Data for processing —

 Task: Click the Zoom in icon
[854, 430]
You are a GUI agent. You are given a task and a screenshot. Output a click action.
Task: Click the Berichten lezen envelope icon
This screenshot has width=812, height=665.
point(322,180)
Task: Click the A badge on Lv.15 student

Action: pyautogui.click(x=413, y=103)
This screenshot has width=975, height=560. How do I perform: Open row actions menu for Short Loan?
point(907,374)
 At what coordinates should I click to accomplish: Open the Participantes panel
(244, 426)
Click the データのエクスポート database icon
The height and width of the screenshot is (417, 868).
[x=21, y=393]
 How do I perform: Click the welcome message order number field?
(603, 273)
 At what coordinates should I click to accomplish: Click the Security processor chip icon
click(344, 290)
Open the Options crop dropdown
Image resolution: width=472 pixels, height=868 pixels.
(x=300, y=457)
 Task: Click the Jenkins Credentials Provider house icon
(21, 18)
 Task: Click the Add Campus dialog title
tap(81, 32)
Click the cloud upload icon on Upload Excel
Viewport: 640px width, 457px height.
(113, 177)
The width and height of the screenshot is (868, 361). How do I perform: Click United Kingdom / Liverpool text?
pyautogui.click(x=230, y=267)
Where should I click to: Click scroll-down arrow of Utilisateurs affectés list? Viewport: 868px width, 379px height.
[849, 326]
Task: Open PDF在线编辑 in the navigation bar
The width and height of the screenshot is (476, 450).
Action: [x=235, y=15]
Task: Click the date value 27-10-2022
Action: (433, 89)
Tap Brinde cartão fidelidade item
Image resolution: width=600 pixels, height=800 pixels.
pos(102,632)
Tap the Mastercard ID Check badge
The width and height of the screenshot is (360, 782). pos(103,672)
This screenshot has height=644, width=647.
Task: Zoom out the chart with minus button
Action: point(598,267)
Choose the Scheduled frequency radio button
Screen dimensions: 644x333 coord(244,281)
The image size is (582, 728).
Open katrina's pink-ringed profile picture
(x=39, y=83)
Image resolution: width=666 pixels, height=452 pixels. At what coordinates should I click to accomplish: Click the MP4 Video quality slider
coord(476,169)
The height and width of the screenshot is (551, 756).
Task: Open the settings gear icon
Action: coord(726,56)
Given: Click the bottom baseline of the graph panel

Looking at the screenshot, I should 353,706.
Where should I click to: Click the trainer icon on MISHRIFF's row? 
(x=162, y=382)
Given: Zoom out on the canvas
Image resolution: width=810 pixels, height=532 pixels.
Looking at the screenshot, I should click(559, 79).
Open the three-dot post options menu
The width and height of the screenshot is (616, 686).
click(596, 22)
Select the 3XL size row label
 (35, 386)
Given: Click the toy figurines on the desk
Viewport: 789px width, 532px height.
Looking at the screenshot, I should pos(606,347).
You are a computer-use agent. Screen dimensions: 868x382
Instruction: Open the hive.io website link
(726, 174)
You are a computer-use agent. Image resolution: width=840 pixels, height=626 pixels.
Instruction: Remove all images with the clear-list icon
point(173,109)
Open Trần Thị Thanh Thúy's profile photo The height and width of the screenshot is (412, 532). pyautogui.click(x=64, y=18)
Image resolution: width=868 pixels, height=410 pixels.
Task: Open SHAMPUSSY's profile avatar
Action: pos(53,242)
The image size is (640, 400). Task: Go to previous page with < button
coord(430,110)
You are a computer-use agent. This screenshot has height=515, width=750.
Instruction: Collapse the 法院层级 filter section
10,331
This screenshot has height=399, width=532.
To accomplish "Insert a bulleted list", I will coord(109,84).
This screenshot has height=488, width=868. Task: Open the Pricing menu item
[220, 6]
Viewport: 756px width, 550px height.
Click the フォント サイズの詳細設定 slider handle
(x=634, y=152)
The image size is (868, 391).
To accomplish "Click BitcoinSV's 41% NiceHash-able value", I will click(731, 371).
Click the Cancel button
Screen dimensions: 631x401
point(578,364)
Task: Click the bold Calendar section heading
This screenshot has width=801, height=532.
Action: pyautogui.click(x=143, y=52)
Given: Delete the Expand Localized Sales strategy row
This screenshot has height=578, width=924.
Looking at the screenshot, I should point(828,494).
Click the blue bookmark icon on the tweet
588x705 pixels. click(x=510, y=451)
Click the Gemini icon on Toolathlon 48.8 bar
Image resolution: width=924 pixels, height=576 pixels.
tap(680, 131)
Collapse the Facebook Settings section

Work order — Recopy all of the records verbatim.

Solution to this task —
 Task: Click the Zoom in icon
[854, 430]
You are a GUI agent. You are given a task and a screenshot. Output a click action.
Task: Click the Berichten lezen envelope icon
This screenshot has width=812, height=665.
point(322,180)
Task: Click the A badge on Lv.15 student

Action: pyautogui.click(x=413, y=103)
This screenshot has width=975, height=560. How do I perform: Open row actions menu for Short Loan?
point(907,374)
 At what coordinates should I click to accomplish: Open the Participantes panel
(244, 426)
Click the データのエクスポート database icon
The height and width of the screenshot is (417, 868).
[x=21, y=393]
 How do I perform: Click the welcome message order number field?
(603, 273)
 At what coordinates should I click to accomplish: Click the Security processor chip icon
click(344, 290)
Open the Options crop dropdown
Image resolution: width=472 pixels, height=868 pixels.
(x=300, y=457)
 Task: Click the Jenkins Credentials Provider house icon
(21, 18)
 Task: Click the Add Campus dialog title
tap(81, 32)
Click the cloud upload icon on Upload Excel
Viewport: 640px width, 457px height.
(113, 177)
The width and height of the screenshot is (868, 361). How do I perform: Click United Kingdom / Liverpool text?
pyautogui.click(x=230, y=267)
Where should I click to: Click scroll-down arrow of Utilisateurs affectés list? Viewport: 868px width, 379px height.
[849, 326]
Task: Open PDF在线编辑 in the navigation bar
The width and height of the screenshot is (476, 450).
Action: [x=235, y=15]
Task: Click the date value 27-10-2022
Action: (433, 89)
Tap Brinde cartão fidelidade item
Image resolution: width=600 pixels, height=800 pixels.
pos(102,632)
Tap the Mastercard ID Check badge
The width and height of the screenshot is (360, 782). pos(103,672)
This screenshot has height=644, width=647.
Task: Zoom out the chart with minus button
Action: point(598,267)
Choose the Scheduled frequency radio button
Screen dimensions: 644x333 coord(244,281)
The image size is (582, 728).
Open katrina's pink-ringed profile picture
(x=39, y=83)
Image resolution: width=666 pixels, height=452 pixels. At what coordinates should I click to accomplish: Click the MP4 Video quality slider
coord(476,169)
The height and width of the screenshot is (551, 756).
Task: Open the settings gear icon
Action: coord(726,56)
Given: Click the bottom baseline of the graph panel

Looking at the screenshot, I should 353,706.
Where should I click to: Click the trainer icon on MISHRIFF's row? 
(x=162, y=382)
Given: Zoom out on the canvas
Image resolution: width=810 pixels, height=532 pixels.
Looking at the screenshot, I should click(559, 79).
Open the three-dot post options menu
The width and height of the screenshot is (616, 686).
click(596, 22)
Select the 3XL size row label
 (35, 386)
Given: Click the toy figurines on the desk
Viewport: 789px width, 532px height.
Looking at the screenshot, I should pos(606,347).
You are a computer-use agent. Screen dimensions: 868x382
Instruction: Open the hive.io website link
(726, 174)
You are a computer-use agent. Image resolution: width=840 pixels, height=626 pixels.
Instruction: Remove all images with the clear-list icon
point(173,109)
Open Trần Thị Thanh Thúy's profile photo The height and width of the screenshot is (412, 532). pyautogui.click(x=64, y=18)
Image resolution: width=868 pixels, height=410 pixels.
Task: Open SHAMPUSSY's profile avatar
Action: pos(53,242)
The image size is (640, 400). Task: Go to previous page with < button
coord(430,110)
You are a computer-use agent. This screenshot has height=515, width=750.
Instruction: Collapse the 法院层级 filter section
10,331
This screenshot has height=399, width=532.
To accomplish "Insert a bulleted list", I will coord(109,84).
This screenshot has height=488, width=868. Task: Open the Pricing menu item
[220, 6]
Viewport: 756px width, 550px height.
Click the フォント サイズの詳細設定 slider handle
(x=634, y=152)
The image size is (868, 391).
To accomplish "Click BitcoinSV's 41% NiceHash-able value", I will click(731, 371).
Click the Cancel button
Screen dimensions: 631x401
point(578,364)
Task: Click the bold Calendar section heading
This screenshot has width=801, height=532.
Action: pyautogui.click(x=143, y=52)
Given: Delete the Expand Localized Sales strategy row
This screenshot has height=578, width=924.
Looking at the screenshot, I should point(828,494).
Click the blue bookmark icon on the tweet
588x705 pixels. click(x=510, y=451)
Click the Gemini icon on Toolathlon 48.8 bar
Image resolution: width=924 pixels, height=576 pixels.
tap(680, 131)
Collapse the Facebook Settings section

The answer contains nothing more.